バングラデシュで唯一ユネスコの世界自然遺産に登録されているシュンドルボン地域において、当該地域の豊かな自然の恵みを保全・活用した農畜林水産物の6次産業化とエコ・グリーンツーリズムによる零細農村生産者の貧困削減と地域振興の取組みを実施しています。本事業は、外務省日本NGO連携無償資金協力の資金源により2020年2月からスタートし、3年間の計画で進めています。

第1年次事業では、農畜林水産物の6次産業化を進めるための農村生産者協同組合(受益者265世帯)の組織形成や、協同組合の事務所兼倉庫およびコテージ(宿泊施設)の建設、生産技術の向上、商品開発・加工技術の習得やエコ・グリーンツーリズムを進めるための能力開発等を行いました。

今回は、第2年次事業期間(2021年8月~2022年3月)の主な活動成果について報告します。

▼第2年次事業期間(2021年2月~2021年7月)までの活動進捗報告
第2年次事業の活動進捗紹介ページ

 

本事業実施期間では、開発した農畜林水産物の商品を市場で販売するため、組織基盤の強化やマーケティングを中心とした取組みを実施しました。また、第1年次に続いて、地域の自然環境保全に対する意識を高めるため、マングローブや果樹の植林を通じた環境学習を行いました。主な活動成果は、下記の通りです。

 

農業生産者協同組合の組織運営・基盤の強化

毎月、協同組合員から80タカ(100円程)を協同組合の運営費として集め、事業終了後の財源基盤確保に努めました。また、組合員のユニフォームを作成して、組合運営に対する意識向上を図りました。

写真:組合員を集めた定例会の開催

写真:協同組合事務所と組合員ユニフォーム

適切な農林畜水産業の生産技術の習得や商品開発・サービスを行うための技能向上

農畜林水産業の6次産業化の加工技術等を学ぶため、食品工場へのスタディツアーを開催したことで、その技能の習得を図ることができました。

写真:漁業グループによるスタディツアー

また、開発した商品のパンフレットの配布、グリーンショップの開設やオンラインによる販売等を通じてのマーケティングを行いました。合計約59,000人への商品の周知・販売やエコ・グリーンツーリズムのプログラムを提供しました。

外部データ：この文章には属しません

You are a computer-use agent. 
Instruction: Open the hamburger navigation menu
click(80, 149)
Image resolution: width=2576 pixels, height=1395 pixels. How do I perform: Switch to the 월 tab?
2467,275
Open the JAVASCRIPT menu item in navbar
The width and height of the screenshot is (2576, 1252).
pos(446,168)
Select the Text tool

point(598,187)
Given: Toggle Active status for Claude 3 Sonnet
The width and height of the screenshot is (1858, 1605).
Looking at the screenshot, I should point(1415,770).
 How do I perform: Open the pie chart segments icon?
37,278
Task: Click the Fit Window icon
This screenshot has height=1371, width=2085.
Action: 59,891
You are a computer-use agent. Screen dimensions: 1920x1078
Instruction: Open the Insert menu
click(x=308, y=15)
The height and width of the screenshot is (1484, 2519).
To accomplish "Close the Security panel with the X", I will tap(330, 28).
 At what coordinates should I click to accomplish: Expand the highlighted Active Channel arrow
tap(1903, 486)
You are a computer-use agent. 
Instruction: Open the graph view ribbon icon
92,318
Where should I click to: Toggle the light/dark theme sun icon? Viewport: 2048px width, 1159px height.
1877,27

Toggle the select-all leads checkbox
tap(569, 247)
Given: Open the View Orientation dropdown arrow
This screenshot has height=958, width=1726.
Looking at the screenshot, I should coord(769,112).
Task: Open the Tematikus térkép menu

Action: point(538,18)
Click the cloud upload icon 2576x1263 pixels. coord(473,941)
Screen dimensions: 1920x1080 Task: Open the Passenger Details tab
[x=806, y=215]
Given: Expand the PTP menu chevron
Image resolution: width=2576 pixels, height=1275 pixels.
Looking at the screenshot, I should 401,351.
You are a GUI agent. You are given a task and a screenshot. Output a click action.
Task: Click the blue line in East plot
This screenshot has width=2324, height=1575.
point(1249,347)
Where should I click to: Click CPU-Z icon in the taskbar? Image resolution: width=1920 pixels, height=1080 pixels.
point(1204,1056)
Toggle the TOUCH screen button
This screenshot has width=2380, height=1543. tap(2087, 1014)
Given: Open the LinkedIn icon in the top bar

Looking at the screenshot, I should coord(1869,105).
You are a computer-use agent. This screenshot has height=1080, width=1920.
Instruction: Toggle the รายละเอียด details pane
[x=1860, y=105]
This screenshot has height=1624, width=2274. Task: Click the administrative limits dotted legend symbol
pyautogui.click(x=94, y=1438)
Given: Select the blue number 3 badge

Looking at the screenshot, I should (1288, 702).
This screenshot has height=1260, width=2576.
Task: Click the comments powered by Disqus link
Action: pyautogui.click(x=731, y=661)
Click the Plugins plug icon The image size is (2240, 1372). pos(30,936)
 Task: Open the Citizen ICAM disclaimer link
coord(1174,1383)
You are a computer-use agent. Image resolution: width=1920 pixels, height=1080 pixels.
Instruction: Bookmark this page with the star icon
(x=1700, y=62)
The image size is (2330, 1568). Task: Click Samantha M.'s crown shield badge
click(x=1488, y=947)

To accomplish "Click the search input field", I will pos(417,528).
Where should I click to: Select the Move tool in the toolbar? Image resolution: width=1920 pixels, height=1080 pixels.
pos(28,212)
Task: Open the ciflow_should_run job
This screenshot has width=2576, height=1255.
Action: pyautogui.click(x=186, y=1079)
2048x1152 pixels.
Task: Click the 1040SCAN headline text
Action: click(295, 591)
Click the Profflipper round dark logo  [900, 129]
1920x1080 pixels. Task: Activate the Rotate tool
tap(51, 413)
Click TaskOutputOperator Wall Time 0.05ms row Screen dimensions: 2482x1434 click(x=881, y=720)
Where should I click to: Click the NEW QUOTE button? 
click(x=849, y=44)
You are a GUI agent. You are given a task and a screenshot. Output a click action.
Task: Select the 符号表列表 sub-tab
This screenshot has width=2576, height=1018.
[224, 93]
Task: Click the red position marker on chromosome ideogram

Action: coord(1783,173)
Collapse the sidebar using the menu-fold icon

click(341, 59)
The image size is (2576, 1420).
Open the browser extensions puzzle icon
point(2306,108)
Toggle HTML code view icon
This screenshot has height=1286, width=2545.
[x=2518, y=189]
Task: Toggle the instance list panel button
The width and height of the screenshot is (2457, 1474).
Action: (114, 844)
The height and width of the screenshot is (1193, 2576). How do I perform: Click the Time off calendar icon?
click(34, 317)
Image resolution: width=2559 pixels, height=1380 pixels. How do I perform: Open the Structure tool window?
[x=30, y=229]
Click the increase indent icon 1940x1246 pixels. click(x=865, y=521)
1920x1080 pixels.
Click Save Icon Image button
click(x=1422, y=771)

その結果、漁師と農業・畜産の各グループにおける現金収入が事業開始前よりも15%、非木材林産物生産グループは28%、エコ・グリーンツーリズムグループは、事業開始前よりも約7.4倍増加し、ほぼ当初の計画通りに生計向上を果たすことができました。

写真:非木材林産物に関する商品カタログ

写真:クルナに開設されたグリーンショップ

写真:事業で建造したネイチャーボートによるエコ・グリーンツーリズム

 

シュンドルボン沿岸流域を中心とした住民参加型の植林と環境教育の実施

11の小学校の先生、生徒や組合員がマングローブの植林20,000本および果樹・薬樹3,000本の植林を通じた環境学習を行いました。自然環境と自分たちが暮らす地域の営みとの関わりを理解することで、当該地域の自然環境保全の重要性について一層理解を深めることができました。

写真:植林活動

写真:地域の自然環境を学ぶ環境教育

2022年3月より、本事業の最終年(第3年次)の取組みがスタートしています。本活動期間では、受益者の生計向上をより確かなものにしていくため、効果的且つ効率的なマーケティング戦略を検討しながら、彼らの自立発展性を一層高めていけるよう、事業の計画・実施者として意識を持ち進めていきます。